第34回 日本二分脊椎研究会

第34回 日本二分脊椎研究会 第34回 日本二分脊椎研究会 S3 第34回 日本二分脊椎研究会 第34回 日本二分脊椎研究会
整形外科(変形の評価)
13
二分脊椎の不安定股(Sharrard第III群)における軟骨性臼蓋を含めた骨盤形態の特徴
福岡市立こども病院 整形・脊椎外科1)、佐賀整肢学園こども発達センター 整形外科2)
中村幸之1)、和田晃房2)、山口亮介1)、高村和幸1)、柳田晴久1)、山口 徹1)

目的:当科では歩行可能なSharrard第III群の不安定股に対して組み合わせ手術を行っている。第III群の不安定股では筋力の不均衡により強い屈曲内転力で骨頭は後外側に脱臼する。歩行時は骨盤が前傾する傾向が強く、さらに車椅子や床上動作の際に前屈で過屈曲位をとることが多いため、外側から後方の臼蓋被覆が重要である。骨盤骨切りを行う際に、術前に骨盤形態を詳細に把握する必要があり、MRIを用いて軟骨性臼蓋を含めた骨盤形態を、三次元的に評価した。
方法:股関節脱臼に対する術前にMRI撮影を行った8例16股を対象とした。MRIでは3D-MEDICシーケンス撮影を行い、DICOMデータから再構成画像を作成し、健側骨頭を中心に30°ずつ回転させた。上前腸骨棘と恥骨結合前面を通る平面を前額面として全症例を標準化した。前方から後方に向かって軟骨性臼蓋縁の角度と距離を計測して骨頭被覆距離を算出し、骨頭被覆率(被覆距離 / 直径 ×100)をグラフ化した。ペルテス病6例、外傷性股関節脱臼1例、大腿骨頭すべり症1例の計8例を対照群とした。
結果:二分脊椎例の患側と健側では全方向において骨頭被覆率に有意差はみられなかった。対照群との比較では0、30、60、90、120°において二分脊椎例で有意に軟骨性臼蓋による骨頭被覆が不良であった。
結語: MRIを用いて術前に骨盤形態を把握することが可能であった。
————
▸ **あなたの課題**
この抄録で対照群とされた8例の内訳を答えてください。 次に示す項目は、この抄録とは別の資料である。
————
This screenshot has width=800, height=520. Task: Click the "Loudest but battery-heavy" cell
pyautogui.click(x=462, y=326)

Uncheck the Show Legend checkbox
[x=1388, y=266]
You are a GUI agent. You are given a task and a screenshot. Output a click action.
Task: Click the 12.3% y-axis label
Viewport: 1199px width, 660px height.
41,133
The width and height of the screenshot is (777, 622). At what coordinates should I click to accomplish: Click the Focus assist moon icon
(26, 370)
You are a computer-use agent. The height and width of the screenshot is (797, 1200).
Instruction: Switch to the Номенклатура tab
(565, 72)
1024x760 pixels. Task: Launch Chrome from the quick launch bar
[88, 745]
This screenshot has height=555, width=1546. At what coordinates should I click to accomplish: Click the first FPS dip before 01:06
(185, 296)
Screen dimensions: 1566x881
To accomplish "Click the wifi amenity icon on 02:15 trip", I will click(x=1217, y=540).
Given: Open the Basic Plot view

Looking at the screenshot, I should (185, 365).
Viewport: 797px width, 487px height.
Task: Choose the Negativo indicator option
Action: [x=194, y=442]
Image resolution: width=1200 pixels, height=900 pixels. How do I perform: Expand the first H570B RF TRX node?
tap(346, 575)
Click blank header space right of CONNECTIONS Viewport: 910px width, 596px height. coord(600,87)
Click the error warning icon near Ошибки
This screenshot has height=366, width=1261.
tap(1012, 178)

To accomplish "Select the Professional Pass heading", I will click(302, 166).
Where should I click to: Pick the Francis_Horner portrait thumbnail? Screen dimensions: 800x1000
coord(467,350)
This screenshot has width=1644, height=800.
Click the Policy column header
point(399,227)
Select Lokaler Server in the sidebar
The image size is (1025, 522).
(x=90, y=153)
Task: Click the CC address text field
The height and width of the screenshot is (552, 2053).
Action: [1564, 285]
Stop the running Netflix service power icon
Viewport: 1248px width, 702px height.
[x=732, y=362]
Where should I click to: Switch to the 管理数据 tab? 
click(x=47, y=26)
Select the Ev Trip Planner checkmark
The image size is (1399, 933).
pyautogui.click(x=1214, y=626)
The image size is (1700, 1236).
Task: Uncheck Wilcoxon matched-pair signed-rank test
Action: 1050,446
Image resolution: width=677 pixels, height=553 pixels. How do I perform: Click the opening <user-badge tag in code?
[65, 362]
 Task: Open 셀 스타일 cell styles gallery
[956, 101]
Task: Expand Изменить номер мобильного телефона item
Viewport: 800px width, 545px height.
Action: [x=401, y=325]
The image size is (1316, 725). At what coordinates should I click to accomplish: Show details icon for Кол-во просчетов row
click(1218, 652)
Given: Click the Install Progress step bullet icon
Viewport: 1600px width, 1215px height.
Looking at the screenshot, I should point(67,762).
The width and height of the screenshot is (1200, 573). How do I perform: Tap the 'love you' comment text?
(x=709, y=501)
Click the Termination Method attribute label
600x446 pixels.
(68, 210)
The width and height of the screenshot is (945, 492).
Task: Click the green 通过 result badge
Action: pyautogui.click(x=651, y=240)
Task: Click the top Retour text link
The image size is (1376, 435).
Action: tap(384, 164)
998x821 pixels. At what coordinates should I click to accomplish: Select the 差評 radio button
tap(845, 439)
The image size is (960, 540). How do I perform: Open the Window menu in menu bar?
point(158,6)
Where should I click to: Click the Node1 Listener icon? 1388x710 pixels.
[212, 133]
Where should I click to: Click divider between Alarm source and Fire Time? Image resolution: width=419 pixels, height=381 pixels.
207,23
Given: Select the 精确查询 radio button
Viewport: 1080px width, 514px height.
————
▸ **完了した課題**
ペルテス病6例、外傷性股関節脱臼1例、大腿骨頭すべり症1例。